START Provided text

When sound economic advice is divorced from political reality, that advice is probably not very useful. The history of multilateral financial institutions like the IMF and the World Bank is littered with well-intentioned and technically feasible economic policy prescriptions that political leaders ignored. However, that has not stopped these institutions from trying.
The latest attempt is the World Bank’s just-released and much-applauded report China 2030: Building a Modern, Harmonious, and Creative High-Income Society. As far as technical economic advice goes, the report is hard to top.
It provides a detailed, thoughtful and honest diagnosis of the Chinese economy’s structural and institutional flaws and calls for coherent and bold reforms to remove these fundamental obstacles to sustainable growth.
Unfortunately, while the World Bank’s report has laid out a clear economic course that Chinese leaders should pursue for the sake of their country, it has shied away from the most critical question: Will Beijing actually heed this advice and swallow the bitter medicine, given the country’s one-party political system?
For example, among the most urgent reforms that China 2030 recommends is a reduction of the state’s role in the economy. This can be achieved by eliminating privileges for state-owned enterprises, such as subsidized capital and monopolies, and by allowing the private sector more freedom. Yet, curiously, the report’s authors seem to forget that this would entail prohibitive, if not disastrous, costs for the ruling Chinese Communist Party (CCP).
China’s giant state-owned enterprises may have some economic usefulness, but their existential value is political. The CCP uses the enterprises to provide good jobs and perks for its members. Of the CCP’s roughly 80 million members, more than 5 million hold executive positions in state-owned or affiliated firms.
Factoring in the regulators and local administrators whose jobs similarly depend on maintaining the current level of state intervention in the economy, World Bank-style reforms would jeopardize probably close to 10 million official sinecures.
There is little doubt that reducing the power of the state-owned enterprises would make the Chinese economy far more efficient and dynamic, but it is hard to imagine that a one-party regime would be willing to destroy its political base.
Fiscal reform is another urgent priority highlighted by China 2030. China’s highly regressive fiscal system (the poor are taxed more than the wealthy) produces excessive revenues for the central government and relatively little expenditure on social services. In nominal terms, aggregate tax and non-tax revenues collected by both the central and local governments exceed 35 percent of GDP. However, the bulk of the revenue is spent on administration, fixed-asset investment, domestic security, defense and assorted lavish perks — entertainment, junkets, housing, cars and high-quality healthcare — for government officials.

END Provided text
START Given information

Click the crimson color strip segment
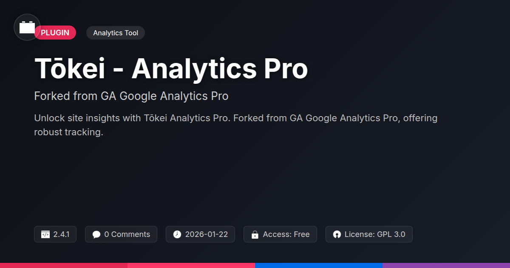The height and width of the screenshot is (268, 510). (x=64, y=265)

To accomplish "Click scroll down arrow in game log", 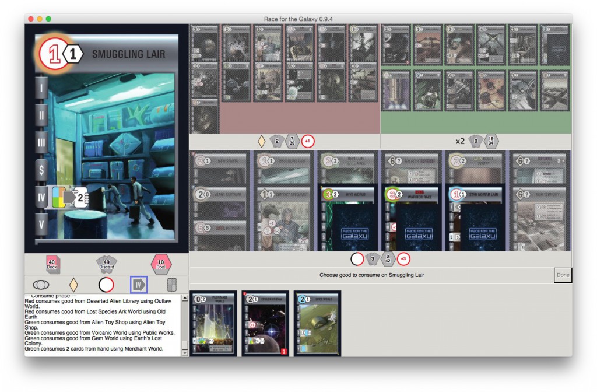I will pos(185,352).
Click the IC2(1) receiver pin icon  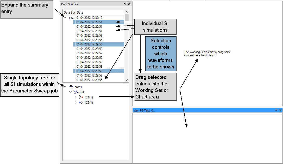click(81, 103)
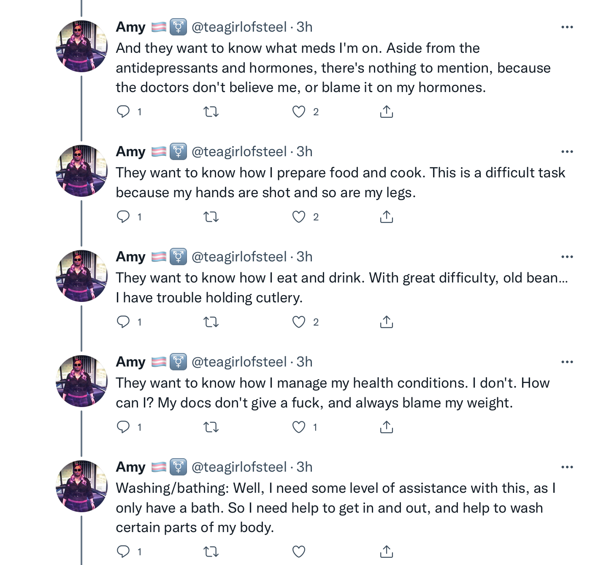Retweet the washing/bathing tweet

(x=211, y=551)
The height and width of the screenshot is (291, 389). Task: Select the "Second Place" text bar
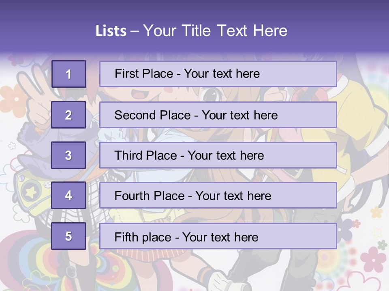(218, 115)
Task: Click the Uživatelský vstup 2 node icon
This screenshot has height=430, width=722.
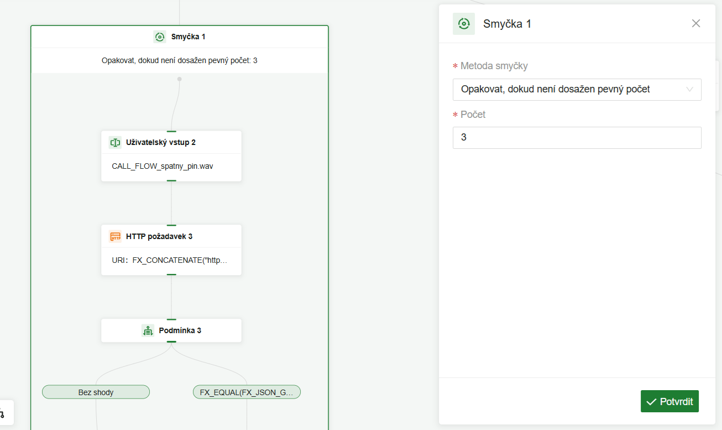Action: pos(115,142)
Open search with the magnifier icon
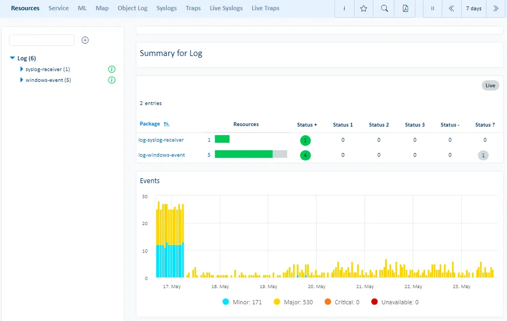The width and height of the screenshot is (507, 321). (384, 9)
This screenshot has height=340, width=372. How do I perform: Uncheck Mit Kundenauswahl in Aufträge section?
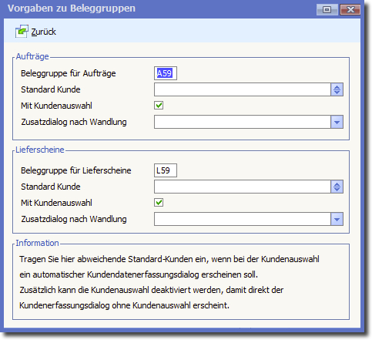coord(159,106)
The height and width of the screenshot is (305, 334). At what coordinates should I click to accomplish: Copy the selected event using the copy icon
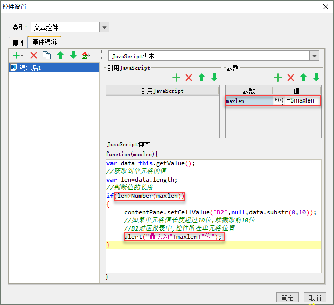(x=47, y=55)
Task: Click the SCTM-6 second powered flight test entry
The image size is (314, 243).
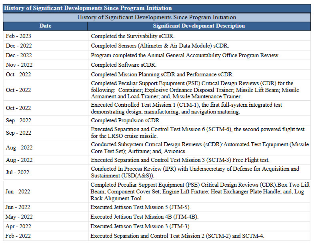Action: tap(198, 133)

END Given information
START Given information

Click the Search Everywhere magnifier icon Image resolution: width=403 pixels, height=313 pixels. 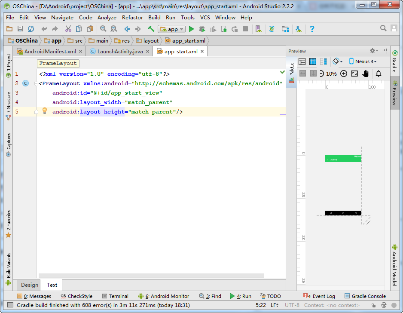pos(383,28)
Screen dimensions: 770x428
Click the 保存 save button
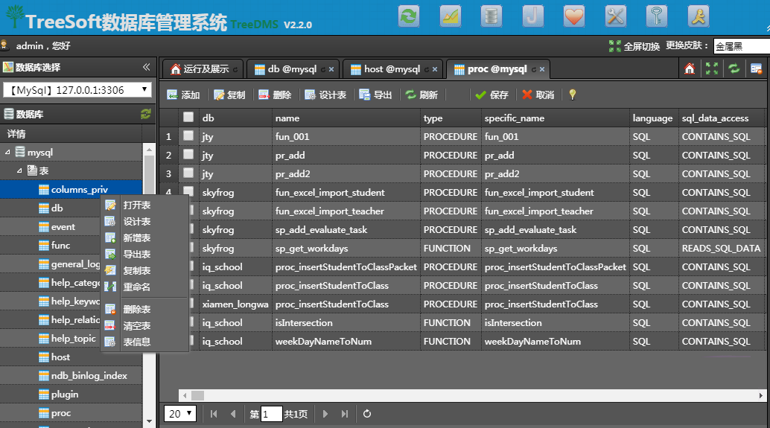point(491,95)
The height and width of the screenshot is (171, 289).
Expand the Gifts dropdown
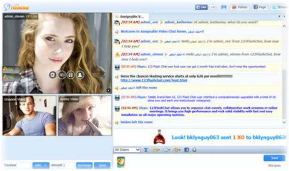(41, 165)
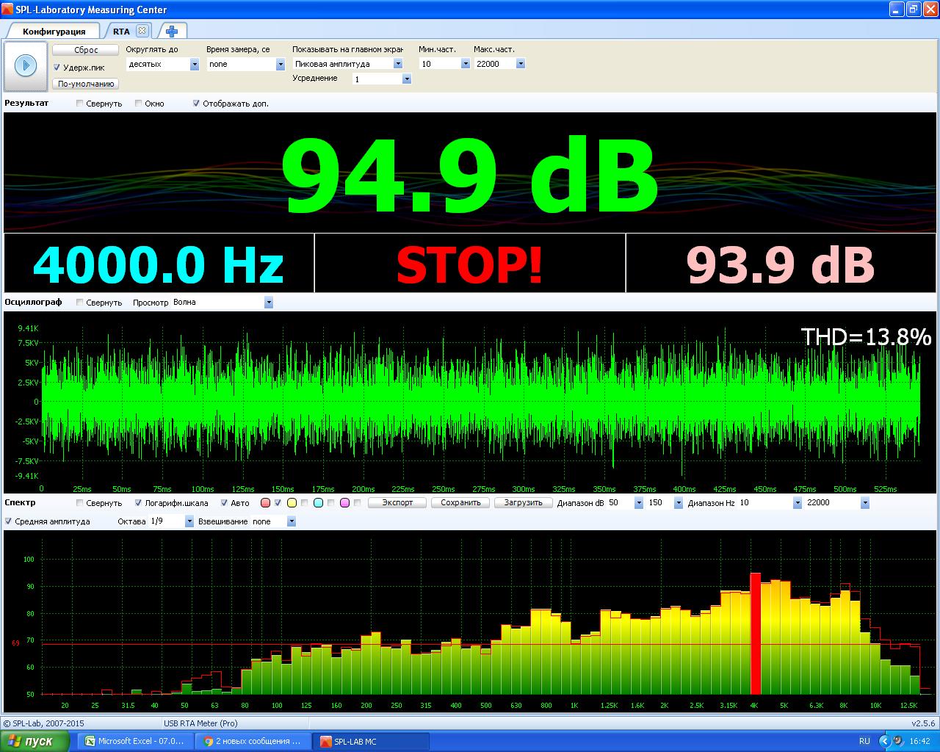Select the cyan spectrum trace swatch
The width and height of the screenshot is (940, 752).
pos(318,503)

END Given information

Task objective:
Answer these questions using the article on the World Bank's China 2030 report:
1. What is the full title of the World Bank report?
2. Of the Chinese Communist Party's roughly 80 million members, how many hold executive positions in state-owned or affiliated firms?
3. In nominal terms, what share of GDP do the aggregate tax and non-tax revenues collected by the central and local governments exceed?

Expected answer:
1. China 2030: Building a Modern, Harmonious, and Creative High-Income Society
2. More than 5 million
3. 35 percent